The Supreme Court found that flexibility in relation to working hours is a gender-neutral criterion. So when attaching important to lack of flexibility in connection with the dismissal of an employee, this is not considered direct discrimination. However, the Supreme Court found that this could have a wrong effect in terms of gender, and it could therefore not be ruled out that the application of such criterion could be considered indirect discrimination.
In the specific case, the Supreme Court found based on the evidence that the employer had attached importance to the employee's lack of flexibility, but that the decisive consideration had been to ensure the best composition of the staff group.
The Supreme Court therefore affirmed the High Court ruling in favour of the employer.
The Equal Treatment Act
It appears from section 4 of the Equal Treatment Act that an employer cannot discriminate men and women in connection with dismissals.
The Act contains a prohibition against direct and indirect discrimination due to gender.
Direct discrimination means that one person is treated less favourably than another is, has been or would be treated in a comparable situation on grounds of sex, cf. section 1 (2).

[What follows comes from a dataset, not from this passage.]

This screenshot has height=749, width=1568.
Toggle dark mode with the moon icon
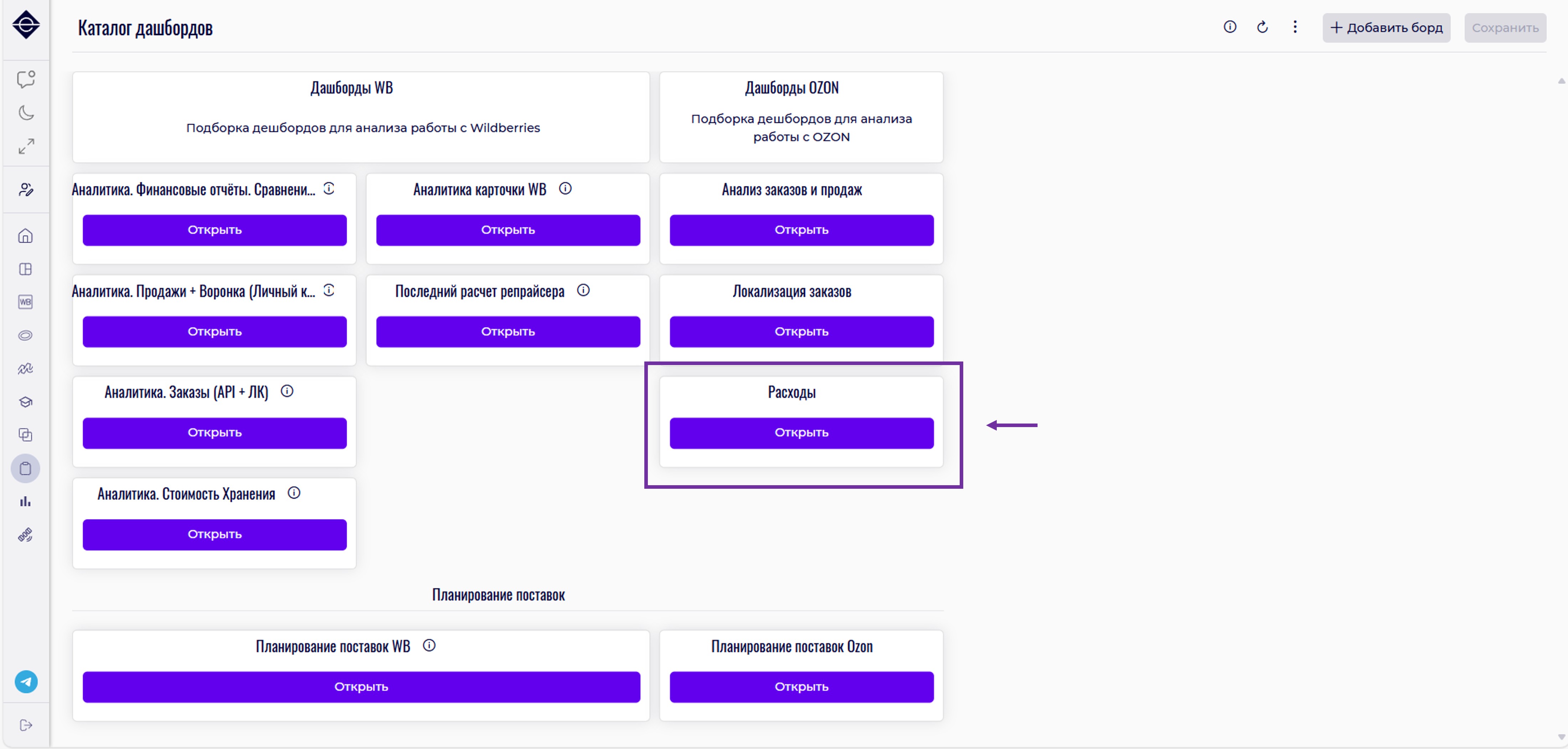[26, 113]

Indirect discrimination takes place when an apparently neutral provision, criterion or practice puts persons of one gender at a particular disadvantage compared with other persons, unless that provision, criterion or practice is objectively justified by a legitimate aim and the means achieving that aim are appropriate and necessary, cf. section 1 (3).
If a person feels discriminated under section 4 of the Act and can prove actual circumstances that may presume that discrimination has taken place, it is for the employer to prove that the principle of equality has not been violated.
In this case, the Supreme Court made a statement of principle establishing that it is not considered direct discrimination to attach important to lack of flexibility when dismissing an employee. This view is, however, not surprising.
The Supreme Court also stated that application of the criterion flexibility may result in indirect discrimination in specific cases. In this case, the Supreme Court does not decide whether the application of the criterion flexibility has resulted in indirect discrimination as the Supreme Court found that decisive importance had not been attached to the criterion when deciding to dismiss the employee. It should be expected, however, that flexibility due to children as the decisive reason for a dismissal in other situations may result in discrimination.